Grave - Dismember - Entombed - Unleashed - Exterminator

 
2006-11-14 AT – Wien - Planet Music

Alle 4 Schwedentod-Legenden auf einmal - selbst in diesem Konzertjahr, das es eh schon ziemlich in sich hat, ist so eine Veranstaltung noch mal ein besonderer Höhepunkt, und man kann da ja eigentlich gar nicht wirklich von einem Nostalgiepackerl sprechen, da die Bands ja auch heute noch durchaus aktuell sind. Also ein ähnlicher Fall wie die Sodom/Kreator/Destruction – Tour vor ein paar Jahren. Bei Leuten wie meinereinem, die jetzt doch schon etwas länger dabei sind, weckt das ganze natürlich trotzdem nicht ganz un-sentimentale Erinnerungen an Konzerte in den frühen neunziger Jahren, z.B. den genialen Auftritt von DISMEMBER und vor allem GRAVE im Vorprogramm von Morbid Angel im September 1993 in der Arena, oder auch…ah, lass ’ma das lieber, sonst wird die Einleitung länger als der eigentliche Bericht…

:: Fotos ::

Schon die Vorverkaufszahlen ließen auf das hoffen, was letztendlich auch eintrat, nämlich eine gut gefüllte Hütte, die aber nicht derart elendig vollgequetscht war wie 3 Tage davor bei Amon Amarth, als man sich selbst in der letzten Reihe kaum rühren konnte (ohne Übertreibung). Unter den Anwesenden waren viele in schon sehr ausgewaschene Leiberln aus der bereits erwähnten Zeit gehüllt – u.a. ist mir mit Massacre’s From Beyond- Fetzen eine ganz besondere Perle ins Aug gestochen („beneid“).

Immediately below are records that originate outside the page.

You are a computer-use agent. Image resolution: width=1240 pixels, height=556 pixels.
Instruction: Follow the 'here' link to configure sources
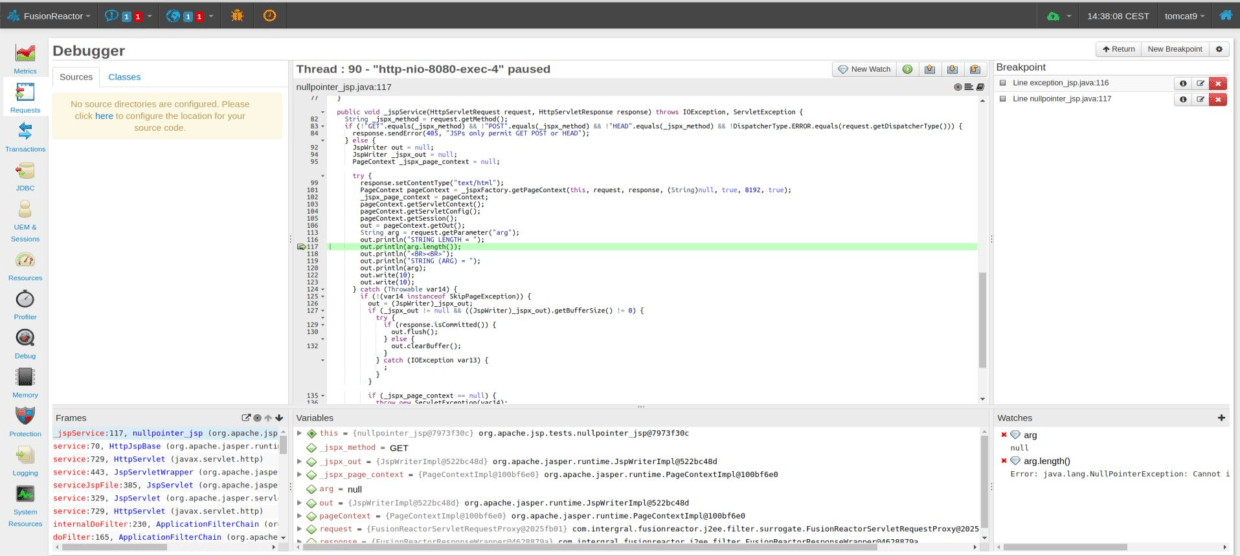104,116
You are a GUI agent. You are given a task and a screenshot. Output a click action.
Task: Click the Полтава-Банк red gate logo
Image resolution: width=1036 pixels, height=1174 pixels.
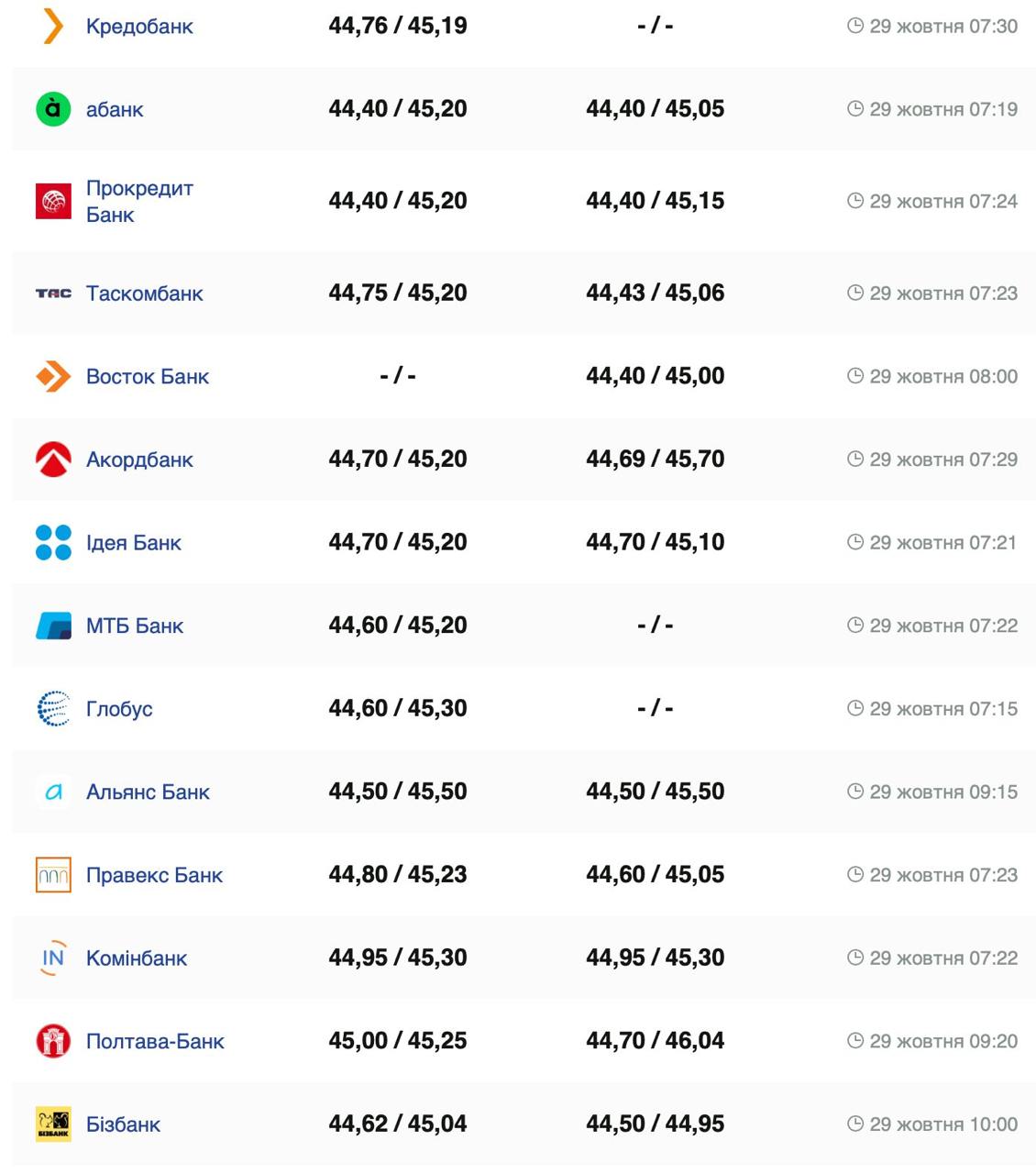click(x=53, y=1041)
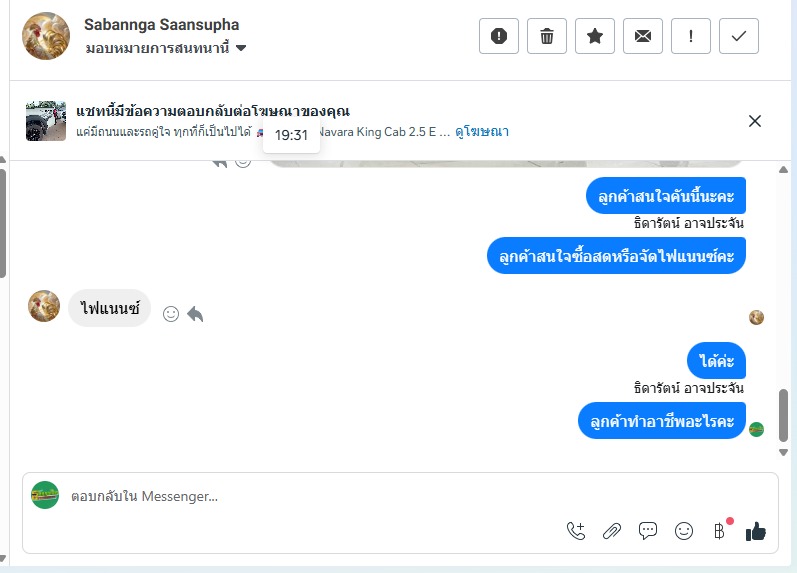This screenshot has width=797, height=573.
Task: Attach a file with paperclip icon
Action: click(612, 531)
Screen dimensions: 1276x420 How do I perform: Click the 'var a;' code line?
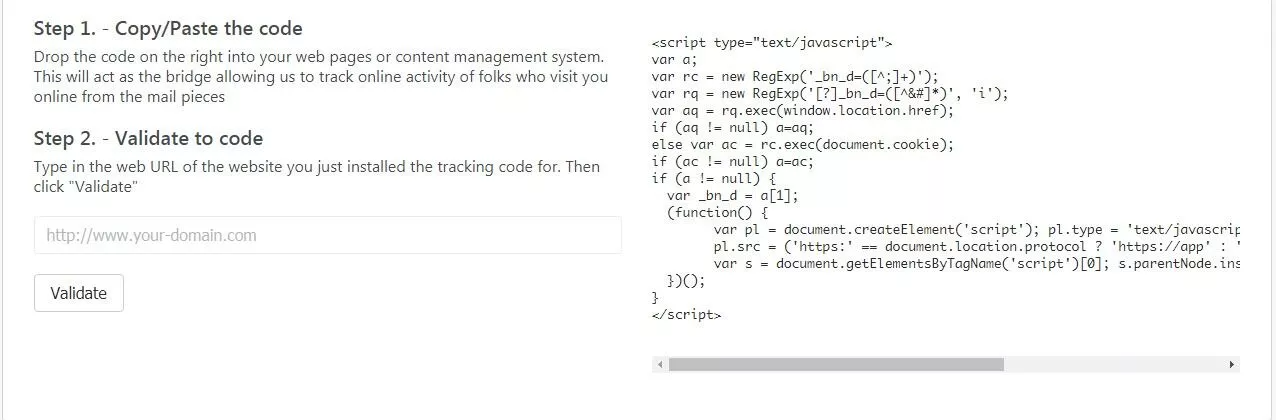point(674,60)

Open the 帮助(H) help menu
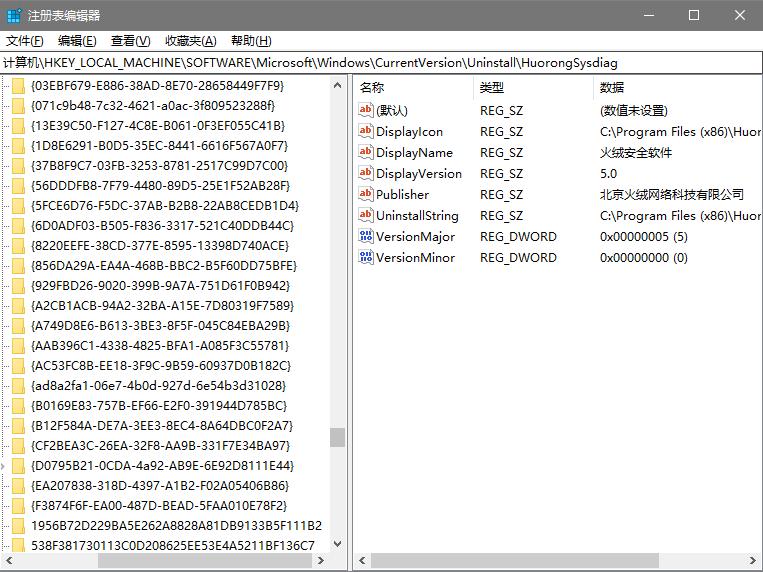[x=250, y=41]
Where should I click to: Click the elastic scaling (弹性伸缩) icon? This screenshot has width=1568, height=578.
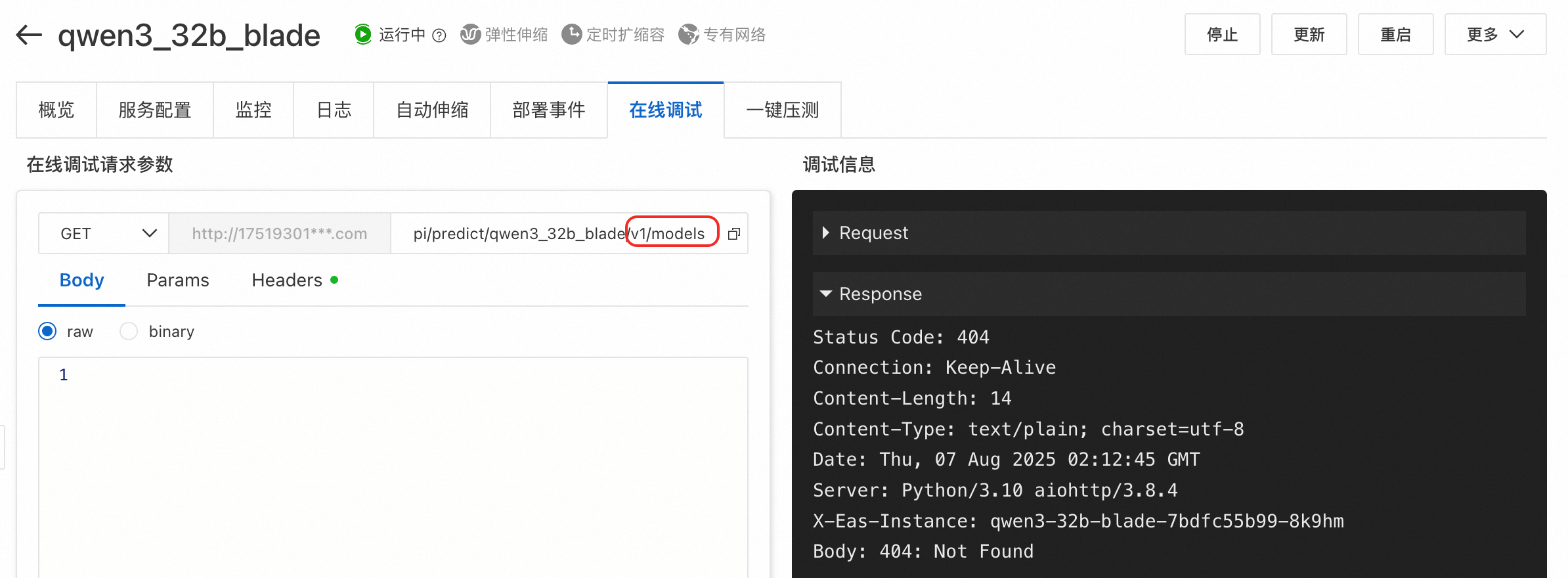[470, 34]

Bei Todesthrashern :: EXTERMINATOR ::, die jetzt auch schon seit 15 Jahren ihr Unwesen treiben, waren die Reihen dann aber doch noch ziemlich licht, was aber mehr daran gelegen haben dürfte, dass man halt wegen der schwedischen Legenden da war und 5 Bands doch etwas viel des guten sind. Musikalisch gab es nämlich absolut nix auszusetzen, sehr groovige G’schicht, sehr thrashig, größtenteils deutsche Ansagen – kein Wunder also, dass es von denen, die sich die Belgier nicht entgehen lassen haben, anständigen Applaus setzte. Mehr als ein Anheizer konnten die bei dieser Zusammenstellung aber leider trotzdem nicht sein.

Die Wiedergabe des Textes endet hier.